It comes as the government faces a record backlog of court cases and a crisis of prison overcrowding after a surge in the prison population.
Damian Hinds, the prisons minister, said: “The current system for these punishments has become unwieldy and has led to inconsistencies in their use.
“This streamlined system will ensure that victims see justice done, better reduce low-root crime, and ensure that the most serious offenders always face the light of the courtroom.”
There are concerns that there has been a patchwork approach, with some forces inappropriately allowing criminals to avoid prosecution.
The new code is likely to lead to an expansion of “diversion” schemes already introduced by some police forces, where people caught for “misdemeanor” offenses for the first time can escape prosecution with a warning if they agree to change their behaviour.
The “misdemeanor” list includes possession of drugs, including cocaine, as well as cannabis, if they agree to undergo an educational program.

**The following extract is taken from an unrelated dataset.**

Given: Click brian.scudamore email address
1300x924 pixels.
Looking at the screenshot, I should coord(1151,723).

Also included are “summary” offenses normally handled by magistrates, such as shoplifting, burglary, petty theft, criminal mischief, and assault.

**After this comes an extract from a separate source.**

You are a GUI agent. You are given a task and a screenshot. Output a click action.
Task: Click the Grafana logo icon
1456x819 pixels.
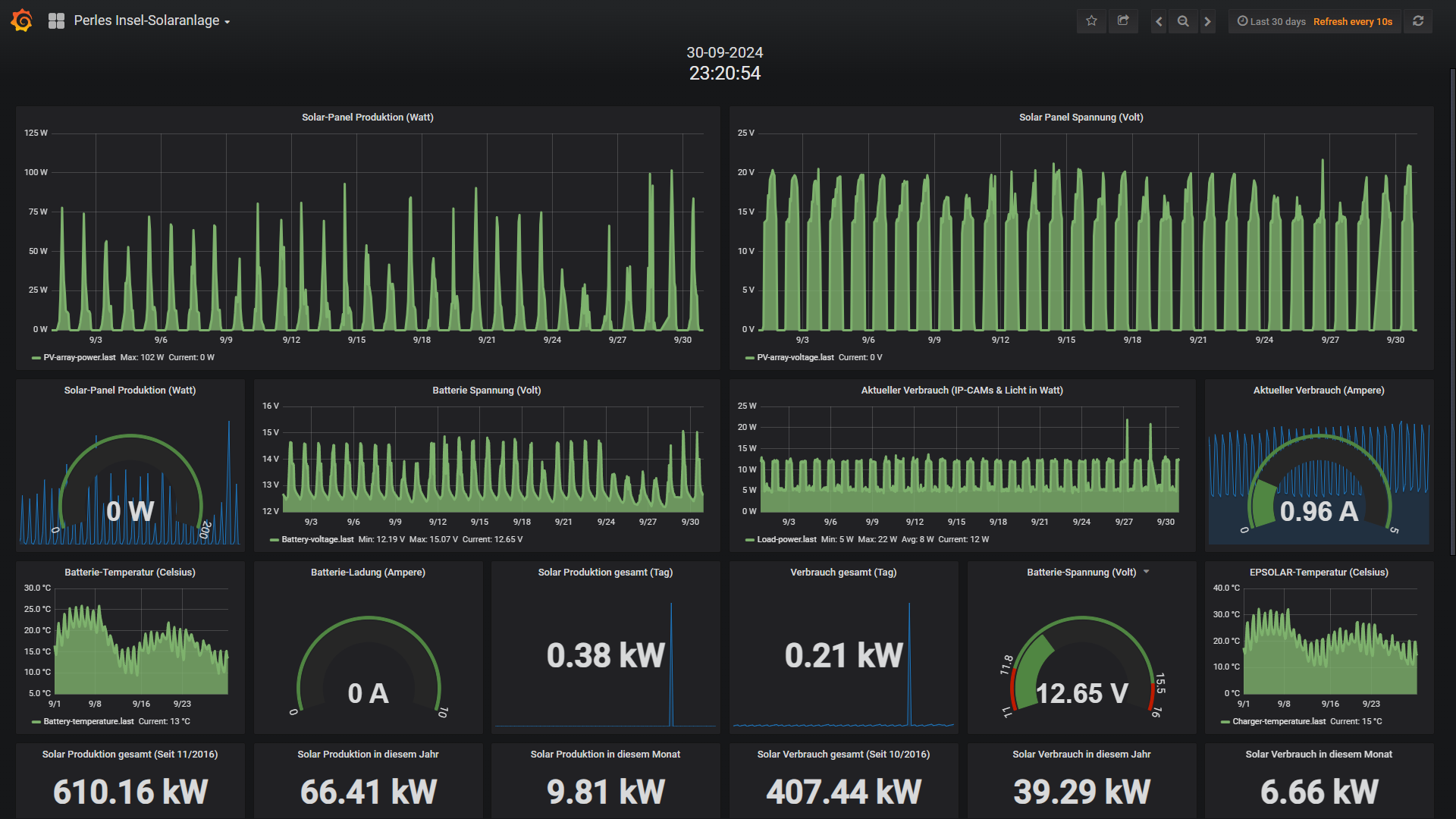(22, 20)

Persistent violators will also face tougher penalties under the new system, the ministers insisted.
‘Too lenient approach to crime’
It emerged on Tuesday that ministers are also considering mandatory jail sentences for prolific criminals, including repeat thieves, thieves and thieves.
For the first time, the Government will also detail the most serious crimes for which criminals will not be eligible for a reprimand, including drug trafficking, possession of knives, assaults causing serious bodily injury and sexual offences.
Precautions were first introduced in the 19th century and expanded in the early 20th century, largely for traffic violations.
They have developed in multiple forms, from cannabis warnings to disorderly penalty notices to community resolutions.
Out-of-court dispositions, largely made up of community resolutions, increased by nine percent and accounted for 16 percent, or 164,000, of all the more than one million crimes prosecuted through the criminal justice system in the last anus.
Violators will need to admit their crime to be eligible for a warning and agree to conditions aimed at rehabilitation or doing work for the benefit of their community.
That could include removing graffiti, treating them away from their drug addiction, or paying compensation to victims.
They will avoid a criminal record once they have finished their work or treatment, but they will be fined or prosecuted if they later break the conditions or repeat the offence.
Rory Geoghegan, founder of the Public Safety Foundation, who was also an adviser to No 10 and a former police officer, warned that the system could undermine government attempts to end the “overly lenient approach to crime and the criminals who commit it.” ”.
“Residents of areas plagued by quality-of-life crimes, such as shoplifting, bicycle theft, and possession of crack, heroin, and cannabis, will not be comfortable with any proposal that allows criminals, at the outset of their criminal careers or after failing to do so. having been caught for a while, to just continue or even escalate their criminality,” he said.
The Telegraph has previously revealed how not a single burglary, or personal, vehicle or bicycle theft has been solved in between half and two-thirds of the 30,100 neighborhoods in England and Wales.